少し角度を変えて、マクロ経済統計の1つである「家計調査」の4月分で消費支出の実質増加に寄与した代表的な品目を、総務省の公表資料から拾い出してみよう。並んでいる品目は、「自動車購入」「自動車保険料(任意)」「豚肉」「鶏肉」「郵便料」である。

 これらのうち「自動車購入」は、サンプルバイアスで実態に沿わずに強く出た可能性が高い(4月の新車販売台数は前年同月比大幅マイナスである)。「自動車保険料(任意)」と「携帯電話通信料」は口座引き落とし(あるいは口座振り込み)が多いのではないか。「郵便料」は現金支払いがほとんどだろう。とすると、残るのは「豚肉」「鶏肉」であり、外出自粛の中で需要が増した「中食」の関連である。

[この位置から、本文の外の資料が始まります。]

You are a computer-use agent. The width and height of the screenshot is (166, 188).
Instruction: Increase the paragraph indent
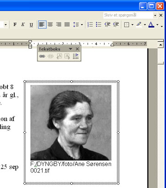[116, 24]
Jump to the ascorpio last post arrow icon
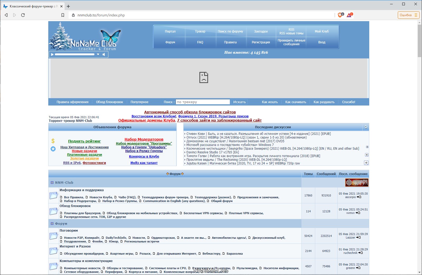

 そうしたことも踏まえて考えると、どうやら4月には、スーパーマーケットで「中食」需要関連の肉類を含む食料品をいつもより多い金額で購入する、ドラッグストアで日用品を買いだめ的に購入する、外出回数や出向く場所の数をできるだけ減らすため近所のコンビニエンスストアだけで日々の買い物を済ませる(自宅近くのコンビニでの買い物だけで数週間生き延びたという話も筆者は耳にした)といった行動を人々がとる中で、電子マネーの1件当たりの決済金額が大きくなったと推測することができる。

 なお、東京都については小池知事が4月23日に「毎日の買い物を3日で1回程度に控えていただきたい」と都民に要請したことが、実際の行動に影響したとも考えられる。

レジ待ち時間の短縮のため配慮?

 そのほかにも、いろいろと考えられることはある。

 「ソーシャル・ディスタンス(社会的距離)」を保つべく、床に貼られた目印に従って、前後の人と間隔をあけてレジ前に長い行列を作って待ち、やっと自分の順番が来る。そこで、現金支払いを選んでお釣りのやりとりに時間をかけるようだと、冷たい視線を背中に感じかねない。そこで、買い物はできるだけまとめてするようにして、それによるいつもよりも多い金額の支払いは、電子マネーで手早く済ませる。そのような思考および行動のパターンをとった人が、じわり増えていた可能性がある。

 また、外出自粛ムードの中、銀行のATM・CDに頻繁に出向くわけにもいかず、手元の現金が自然と少なめになっているので、できるだけキャッシュレスで決済しようとする人が増える。しかしこのことは、1件当たりの決済金額を押し上げるかもしれないし、逆に押し下げるかもしれない。

 自分が見聞きしたことも踏まえつつ、いろいろと思考は広がる。次回5月分以降の電子マネー統計はどのような数字になるのだろうか。興味は尽きない。